Re: [vpp-dev] det44 and map plugins interfere with linux-cp

2021-11-19 Thread Ben McKeegan

On 19/11/2021 13:32, Ben McKeegan via lists.fd.io wrote:


Firstly, with the map plugin it appears to break IPv6 connectivity: the 
control plane can no longer successfully do NDP to the external gateway 
(a layer 3 switch).  NDP replies from the gateway to the control plane 
do not arrive.   There is a very simple workaround: if I put in a static 
neighbour entry in Linux (with 'ip neigh replace ...') everything else 
works.  I have not yet understood why this happens although as I have a 
workaround I did not spent too long on investigating it.

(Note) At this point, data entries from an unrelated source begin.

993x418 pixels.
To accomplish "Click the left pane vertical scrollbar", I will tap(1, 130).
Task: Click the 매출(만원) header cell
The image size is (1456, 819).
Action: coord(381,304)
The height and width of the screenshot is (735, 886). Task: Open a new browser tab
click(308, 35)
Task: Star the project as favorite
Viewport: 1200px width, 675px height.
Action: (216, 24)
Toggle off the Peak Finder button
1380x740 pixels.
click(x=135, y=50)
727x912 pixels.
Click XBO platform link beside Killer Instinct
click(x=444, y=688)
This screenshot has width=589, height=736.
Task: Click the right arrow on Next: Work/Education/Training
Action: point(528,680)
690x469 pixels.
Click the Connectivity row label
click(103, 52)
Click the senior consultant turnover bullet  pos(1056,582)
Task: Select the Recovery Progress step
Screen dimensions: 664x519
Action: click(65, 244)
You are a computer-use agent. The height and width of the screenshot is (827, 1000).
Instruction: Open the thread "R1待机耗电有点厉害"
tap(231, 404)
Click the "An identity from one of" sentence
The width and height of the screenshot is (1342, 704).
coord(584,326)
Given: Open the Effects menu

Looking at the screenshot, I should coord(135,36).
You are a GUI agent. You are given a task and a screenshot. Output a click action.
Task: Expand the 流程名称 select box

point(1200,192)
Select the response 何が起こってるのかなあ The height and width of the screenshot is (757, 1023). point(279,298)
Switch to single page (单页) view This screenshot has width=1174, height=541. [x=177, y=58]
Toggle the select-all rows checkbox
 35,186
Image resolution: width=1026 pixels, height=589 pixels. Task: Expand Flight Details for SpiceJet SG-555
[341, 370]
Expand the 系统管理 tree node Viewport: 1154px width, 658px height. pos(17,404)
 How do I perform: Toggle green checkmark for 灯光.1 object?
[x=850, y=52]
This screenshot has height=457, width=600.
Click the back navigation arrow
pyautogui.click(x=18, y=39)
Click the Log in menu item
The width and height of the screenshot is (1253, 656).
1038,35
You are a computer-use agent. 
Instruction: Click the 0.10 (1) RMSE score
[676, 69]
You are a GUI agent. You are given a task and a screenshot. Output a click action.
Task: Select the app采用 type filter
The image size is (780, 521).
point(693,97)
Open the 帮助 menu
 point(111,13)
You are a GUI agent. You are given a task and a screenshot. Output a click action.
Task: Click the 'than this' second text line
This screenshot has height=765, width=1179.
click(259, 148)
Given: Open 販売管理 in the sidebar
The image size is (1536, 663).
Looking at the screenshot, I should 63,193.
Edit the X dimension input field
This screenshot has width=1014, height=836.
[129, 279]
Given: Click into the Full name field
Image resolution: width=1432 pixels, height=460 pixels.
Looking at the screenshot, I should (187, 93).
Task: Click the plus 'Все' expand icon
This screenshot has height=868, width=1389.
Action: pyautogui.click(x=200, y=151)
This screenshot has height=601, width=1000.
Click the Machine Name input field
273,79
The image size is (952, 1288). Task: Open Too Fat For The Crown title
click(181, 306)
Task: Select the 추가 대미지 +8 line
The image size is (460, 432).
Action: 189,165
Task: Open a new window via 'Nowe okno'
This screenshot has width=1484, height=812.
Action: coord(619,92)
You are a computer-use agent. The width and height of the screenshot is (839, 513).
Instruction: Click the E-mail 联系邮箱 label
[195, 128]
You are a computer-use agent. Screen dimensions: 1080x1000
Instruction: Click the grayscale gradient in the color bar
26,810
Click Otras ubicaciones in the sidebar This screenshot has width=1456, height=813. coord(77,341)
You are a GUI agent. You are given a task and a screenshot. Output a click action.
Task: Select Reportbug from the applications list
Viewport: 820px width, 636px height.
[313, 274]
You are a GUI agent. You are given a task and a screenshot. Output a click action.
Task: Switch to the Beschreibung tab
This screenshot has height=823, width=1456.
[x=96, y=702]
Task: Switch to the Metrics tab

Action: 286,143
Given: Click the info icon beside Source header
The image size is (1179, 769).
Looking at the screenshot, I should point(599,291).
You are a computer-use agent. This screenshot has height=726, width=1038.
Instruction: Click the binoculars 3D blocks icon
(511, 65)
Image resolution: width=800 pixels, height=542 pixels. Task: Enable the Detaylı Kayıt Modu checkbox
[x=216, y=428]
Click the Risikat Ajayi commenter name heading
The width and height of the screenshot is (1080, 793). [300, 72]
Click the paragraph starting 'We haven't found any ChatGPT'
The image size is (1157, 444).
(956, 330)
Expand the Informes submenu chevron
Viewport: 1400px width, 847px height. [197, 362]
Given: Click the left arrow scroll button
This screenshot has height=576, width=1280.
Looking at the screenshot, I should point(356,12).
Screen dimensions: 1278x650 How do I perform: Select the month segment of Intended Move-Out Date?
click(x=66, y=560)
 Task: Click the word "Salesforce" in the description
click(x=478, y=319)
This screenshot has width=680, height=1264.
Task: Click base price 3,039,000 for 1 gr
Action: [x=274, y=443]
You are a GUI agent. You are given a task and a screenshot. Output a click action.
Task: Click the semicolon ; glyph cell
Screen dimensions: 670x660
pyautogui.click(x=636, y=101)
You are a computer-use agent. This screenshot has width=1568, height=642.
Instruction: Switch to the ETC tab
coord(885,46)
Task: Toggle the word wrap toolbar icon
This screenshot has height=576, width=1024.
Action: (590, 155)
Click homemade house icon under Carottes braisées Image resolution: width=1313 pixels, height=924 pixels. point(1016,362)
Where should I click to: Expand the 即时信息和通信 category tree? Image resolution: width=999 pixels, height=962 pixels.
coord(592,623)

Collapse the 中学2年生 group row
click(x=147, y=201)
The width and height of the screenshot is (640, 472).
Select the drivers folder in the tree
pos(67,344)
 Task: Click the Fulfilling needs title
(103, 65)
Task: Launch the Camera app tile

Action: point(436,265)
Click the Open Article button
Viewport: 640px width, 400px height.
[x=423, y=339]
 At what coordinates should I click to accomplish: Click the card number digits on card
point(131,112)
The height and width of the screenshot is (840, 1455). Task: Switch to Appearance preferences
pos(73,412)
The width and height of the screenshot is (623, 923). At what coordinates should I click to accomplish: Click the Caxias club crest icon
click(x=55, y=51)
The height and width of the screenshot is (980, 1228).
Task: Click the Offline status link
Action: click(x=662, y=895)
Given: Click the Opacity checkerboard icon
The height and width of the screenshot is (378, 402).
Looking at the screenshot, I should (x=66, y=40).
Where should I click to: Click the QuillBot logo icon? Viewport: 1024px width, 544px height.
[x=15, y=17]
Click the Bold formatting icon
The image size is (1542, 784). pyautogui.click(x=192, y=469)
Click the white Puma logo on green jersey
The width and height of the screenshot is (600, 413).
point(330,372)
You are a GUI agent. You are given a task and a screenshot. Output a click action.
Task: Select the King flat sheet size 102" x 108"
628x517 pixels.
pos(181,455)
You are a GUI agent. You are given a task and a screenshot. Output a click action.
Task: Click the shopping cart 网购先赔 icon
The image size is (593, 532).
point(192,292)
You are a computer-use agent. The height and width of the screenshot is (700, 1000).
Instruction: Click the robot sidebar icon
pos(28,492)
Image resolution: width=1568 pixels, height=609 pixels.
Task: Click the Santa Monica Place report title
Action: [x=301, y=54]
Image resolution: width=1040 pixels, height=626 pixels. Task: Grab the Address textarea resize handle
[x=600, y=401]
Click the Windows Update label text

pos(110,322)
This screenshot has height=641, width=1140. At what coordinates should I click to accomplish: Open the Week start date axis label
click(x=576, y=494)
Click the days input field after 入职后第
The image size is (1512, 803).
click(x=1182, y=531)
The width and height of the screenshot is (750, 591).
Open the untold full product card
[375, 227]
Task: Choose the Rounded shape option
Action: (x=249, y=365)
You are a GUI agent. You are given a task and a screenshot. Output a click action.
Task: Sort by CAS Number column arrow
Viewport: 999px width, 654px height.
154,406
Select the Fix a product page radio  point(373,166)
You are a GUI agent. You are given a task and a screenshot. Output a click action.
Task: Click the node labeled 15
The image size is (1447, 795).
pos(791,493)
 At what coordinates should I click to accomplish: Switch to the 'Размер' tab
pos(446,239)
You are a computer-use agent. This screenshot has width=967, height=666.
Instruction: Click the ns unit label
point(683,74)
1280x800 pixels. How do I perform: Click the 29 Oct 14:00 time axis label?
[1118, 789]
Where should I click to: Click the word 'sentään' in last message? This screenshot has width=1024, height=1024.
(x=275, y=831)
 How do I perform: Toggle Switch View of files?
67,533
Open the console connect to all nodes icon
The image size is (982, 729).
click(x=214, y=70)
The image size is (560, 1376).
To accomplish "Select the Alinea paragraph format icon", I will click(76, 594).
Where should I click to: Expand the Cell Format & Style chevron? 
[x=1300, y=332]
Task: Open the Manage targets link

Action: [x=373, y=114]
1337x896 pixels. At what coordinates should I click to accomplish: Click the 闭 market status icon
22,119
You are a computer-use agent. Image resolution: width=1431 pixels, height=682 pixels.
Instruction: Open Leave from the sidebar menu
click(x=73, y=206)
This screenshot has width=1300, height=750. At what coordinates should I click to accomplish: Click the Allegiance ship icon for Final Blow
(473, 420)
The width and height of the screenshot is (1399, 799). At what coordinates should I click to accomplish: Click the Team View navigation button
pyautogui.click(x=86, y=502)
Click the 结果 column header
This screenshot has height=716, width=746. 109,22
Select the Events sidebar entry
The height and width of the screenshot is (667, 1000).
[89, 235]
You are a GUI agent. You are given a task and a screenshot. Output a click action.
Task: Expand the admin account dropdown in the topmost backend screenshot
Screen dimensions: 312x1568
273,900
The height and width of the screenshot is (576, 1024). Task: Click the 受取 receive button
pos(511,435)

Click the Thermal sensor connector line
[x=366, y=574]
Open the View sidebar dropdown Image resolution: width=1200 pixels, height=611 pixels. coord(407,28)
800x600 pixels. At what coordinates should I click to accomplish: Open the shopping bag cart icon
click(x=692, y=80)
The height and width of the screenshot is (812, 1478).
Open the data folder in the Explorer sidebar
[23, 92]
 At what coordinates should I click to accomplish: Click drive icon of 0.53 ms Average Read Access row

It turns out this was fairly straightforward, see patch below which 
fixed it for me.  Previously, the code checked for ICMP6 echo request 
and reply codes and handled these locally, attempting to relay 
everything else (and discarding any that are not suitable for relaying). 
 For now I have added similar exceptions for NDP and RAs, but this 
seems a little backward to me.   Should we make IP6_MAP_NEXT_IP6_LOCAL 
the default and only set IP6_MAP_NEXT_IP6_ICMP_RELAY for one of the four 
ICMP6 error codes that ip6_map_icmp_relay() actually checks for? The 
comment in the code says:


   * ICMP IPv6 packet
   *   - Error -> Pass to ICMPv6/ICMPv4 relay
   *   - Info -> Pass to IPv6 local

... which makes sense, but doesn't match what the code was doing.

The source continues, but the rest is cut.